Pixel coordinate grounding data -

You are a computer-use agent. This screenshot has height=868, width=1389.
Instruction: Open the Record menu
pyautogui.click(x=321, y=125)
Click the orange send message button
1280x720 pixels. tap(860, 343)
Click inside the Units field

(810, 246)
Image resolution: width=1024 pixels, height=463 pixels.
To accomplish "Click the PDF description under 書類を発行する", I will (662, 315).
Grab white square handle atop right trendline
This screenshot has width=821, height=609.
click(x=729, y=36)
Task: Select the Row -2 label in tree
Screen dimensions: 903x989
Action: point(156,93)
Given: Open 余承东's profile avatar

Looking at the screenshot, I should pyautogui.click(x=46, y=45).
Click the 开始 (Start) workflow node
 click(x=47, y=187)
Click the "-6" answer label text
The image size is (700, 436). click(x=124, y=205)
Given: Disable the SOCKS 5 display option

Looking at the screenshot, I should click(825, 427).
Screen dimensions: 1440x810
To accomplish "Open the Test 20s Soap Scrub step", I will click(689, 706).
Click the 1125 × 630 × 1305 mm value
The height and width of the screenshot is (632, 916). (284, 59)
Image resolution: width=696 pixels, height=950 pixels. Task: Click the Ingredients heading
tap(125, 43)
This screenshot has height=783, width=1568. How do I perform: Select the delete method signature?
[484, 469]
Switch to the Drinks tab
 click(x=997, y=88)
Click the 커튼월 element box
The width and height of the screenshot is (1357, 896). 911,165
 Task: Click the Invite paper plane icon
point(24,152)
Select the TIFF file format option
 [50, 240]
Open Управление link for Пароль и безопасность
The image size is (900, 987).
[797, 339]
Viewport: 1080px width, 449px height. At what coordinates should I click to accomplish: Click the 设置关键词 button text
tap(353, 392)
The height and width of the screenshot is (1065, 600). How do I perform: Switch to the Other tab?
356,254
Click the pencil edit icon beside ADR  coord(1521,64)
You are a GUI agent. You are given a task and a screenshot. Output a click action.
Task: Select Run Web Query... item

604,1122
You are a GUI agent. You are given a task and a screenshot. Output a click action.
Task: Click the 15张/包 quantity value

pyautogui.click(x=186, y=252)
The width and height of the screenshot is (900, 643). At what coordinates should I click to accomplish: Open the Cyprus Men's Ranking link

Prompt - Reproduce each record shown above without altering a single word.

Task response -
You are a computer-use agent. This screenshot has height=868, width=1389.
Instruction: Open the Record menu
pyautogui.click(x=321, y=125)
Click the orange send message button
1280x720 pixels. tap(860, 343)
Click inside the Units field

(810, 246)
Image resolution: width=1024 pixels, height=463 pixels.
To accomplish "Click the PDF description under 書類を発行する", I will (662, 315).
Grab white square handle atop right trendline
This screenshot has width=821, height=609.
click(x=729, y=36)
Task: Select the Row -2 label in tree
Screen dimensions: 903x989
Action: point(156,93)
Given: Open 余承东's profile avatar

Looking at the screenshot, I should pyautogui.click(x=46, y=45).
Click the 开始 (Start) workflow node
 click(x=47, y=187)
Click the "-6" answer label text
The image size is (700, 436). click(x=124, y=205)
Given: Disable the SOCKS 5 display option

Looking at the screenshot, I should click(825, 427).
Screen dimensions: 1440x810
To accomplish "Open the Test 20s Soap Scrub step", I will click(689, 706).
Click the 1125 × 630 × 1305 mm value
The height and width of the screenshot is (632, 916). (284, 59)
Image resolution: width=696 pixels, height=950 pixels. Task: Click the Ingredients heading
tap(125, 43)
This screenshot has height=783, width=1568. How do I perform: Select the delete method signature?
[484, 469]
Switch to the Drinks tab
 click(x=997, y=88)
Click the 커튼월 element box
The width and height of the screenshot is (1357, 896). 911,165
 Task: Click the Invite paper plane icon
point(24,152)
Select the TIFF file format option
 [50, 240]
Open Управление link for Пароль и безопасность
The image size is (900, 987).
[797, 339]
Viewport: 1080px width, 449px height. At what coordinates should I click to accomplish: Click the 设置关键词 button text
tap(353, 392)
The height and width of the screenshot is (1065, 600). How do I perform: Switch to the Other tab?
356,254
Click the pencil edit icon beside ADR  coord(1521,64)
You are a GUI agent. You are given a task and a screenshot. Output a click action.
Task: Select Run Web Query... item

604,1122
You are a GUI agent. You are given a task and a screenshot. Output a click action.
Task: Click the 15张/包 quantity value

pyautogui.click(x=186, y=252)
The width and height of the screenshot is (900, 643). At what coordinates should I click to accomplish: Open the Cyprus Men's Ranking link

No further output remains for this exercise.